§ Texto fuente
########

A través de las décadas, el arte, el pensamiento y la literatura han mostrado interés en el vínculo entre lo macabro y lo sublime. Una catedral gótica, por ejemplo, nos transmite la grandeza de Dios y su creación a través de amplias naves y magnánimas estructuras. Sin embargo, una ojeada al detalle de una gárgola—con sus cuernos, protuberancias y escamas, y el grito petrificado en su expresión—nos transporta a los rincones más recónditos del infierno, o de la imaginación humana.

########

§ Datos recopilados
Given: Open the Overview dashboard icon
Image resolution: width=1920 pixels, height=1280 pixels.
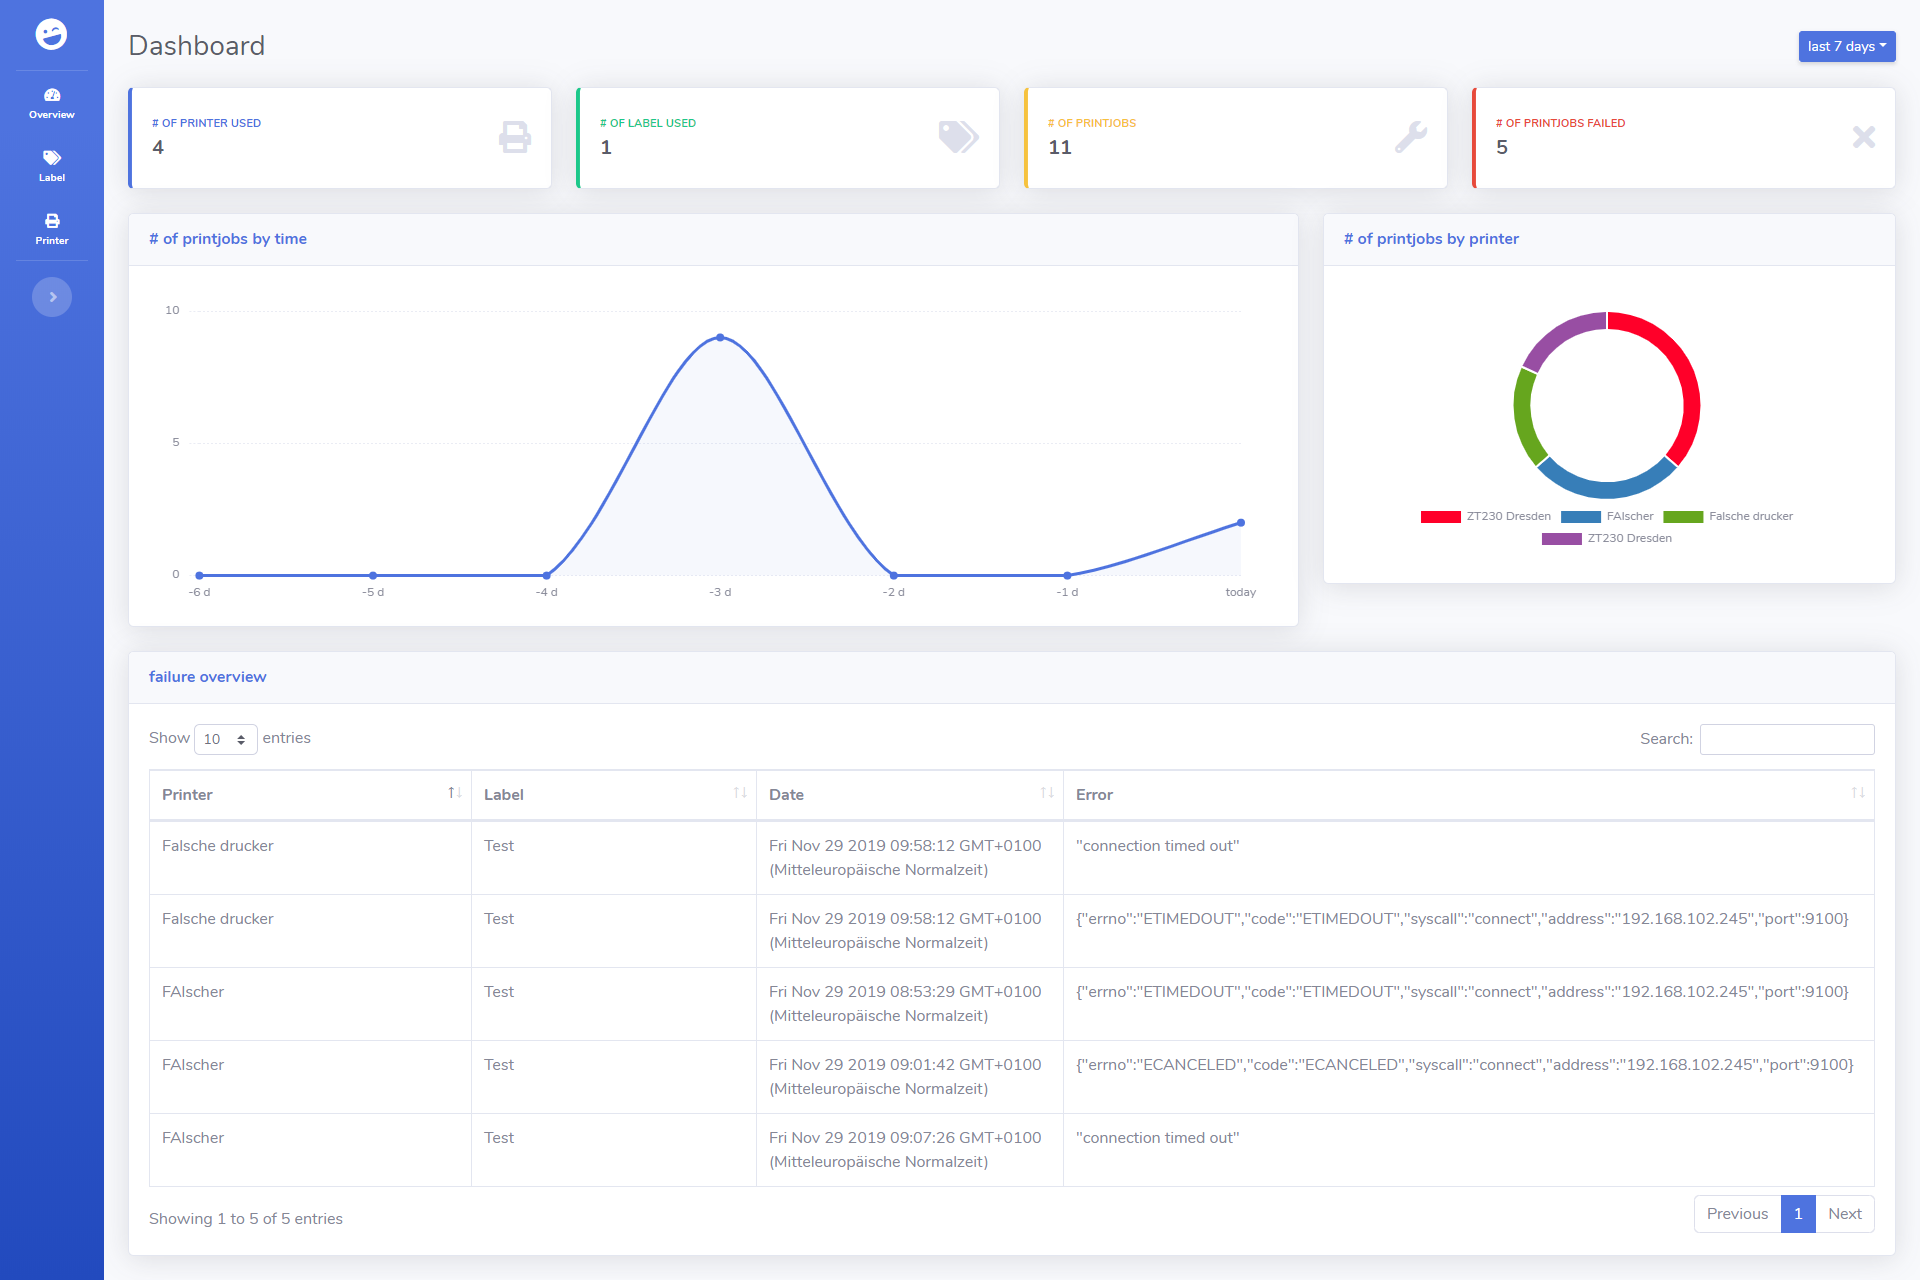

########

§ Ejercicio
Explica, en una a tres oraciones y según el texto sobre lo macabro y lo sublime, de qué manera una catedral gótica nos transmite la grandeza de Dios y su creación. El listado no guarda relación con el texto sobre lo macabro y lo sublime.

§ Respuesta esperada
Una catedral gótica nos transmite la grandeza de Dios y su creación a través de sus amplias naves y sus magnánimas estructuras.